Can you rewrite every line of the records below as a JSON list of strings, one string per line, with blank lines and the pictures left out?

+++ Data provided

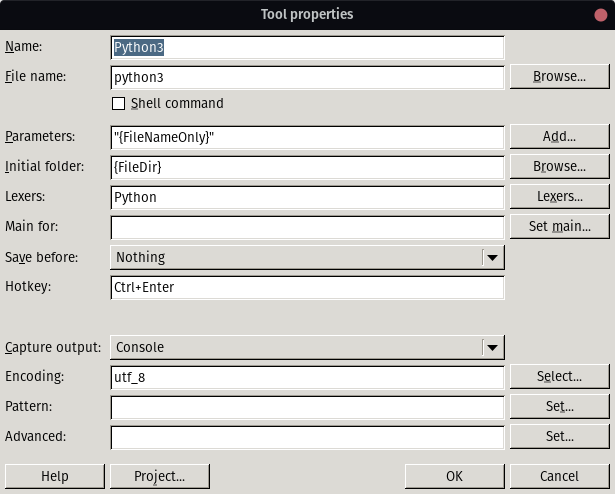Click the Project button
Screen dimensions: 615x494
coord(159,476)
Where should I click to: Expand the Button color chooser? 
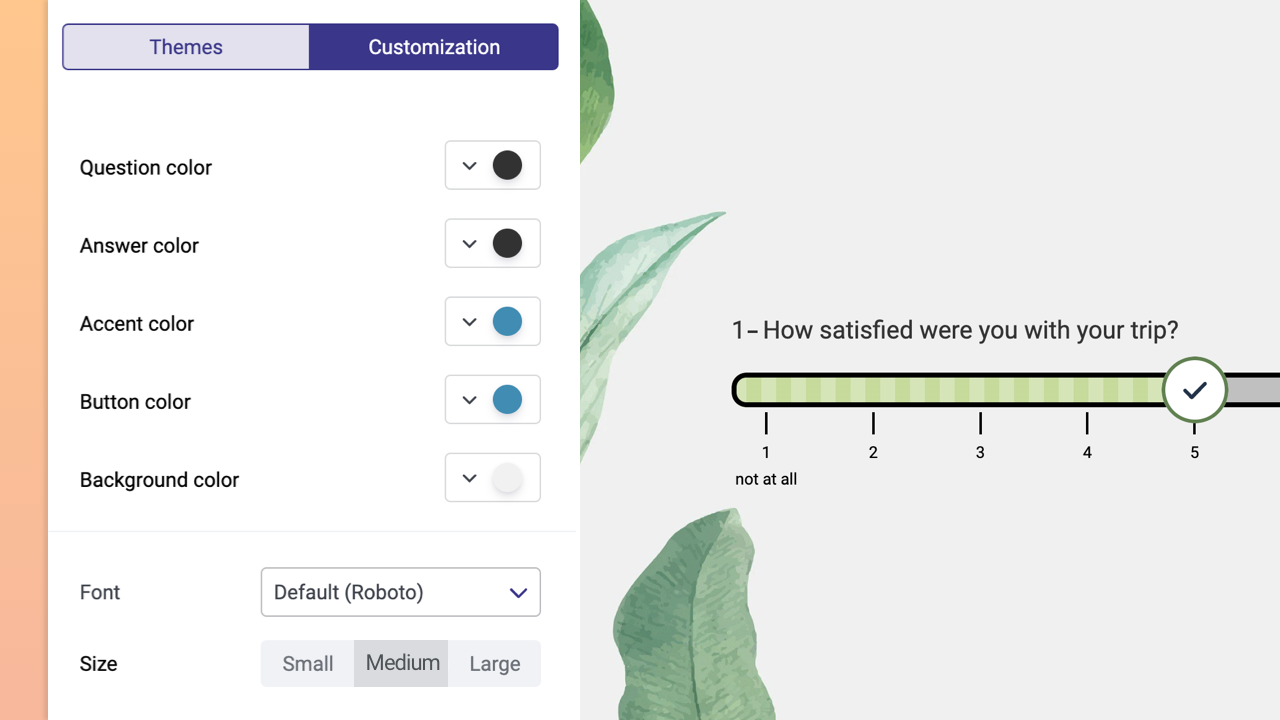pos(469,399)

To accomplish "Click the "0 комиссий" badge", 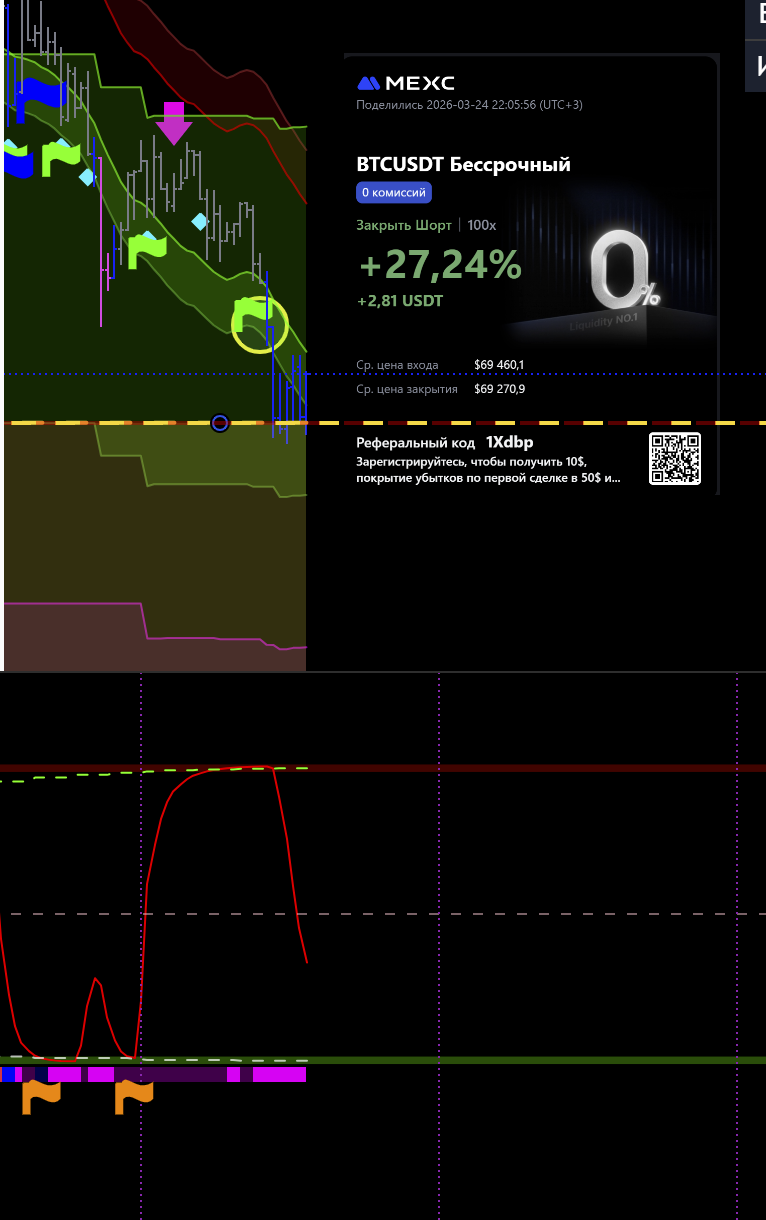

++++++

→ Solution to the problem:
[
  "Click the Project button",
  "Screen dimensions: 615x494",
  "coord(159,476)",
  "Where should I click to: Expand the Button color chooser? ",
  "pos(469,399)",
  "To accomplish \"Click the \"0 комиссий\" badge\", "
]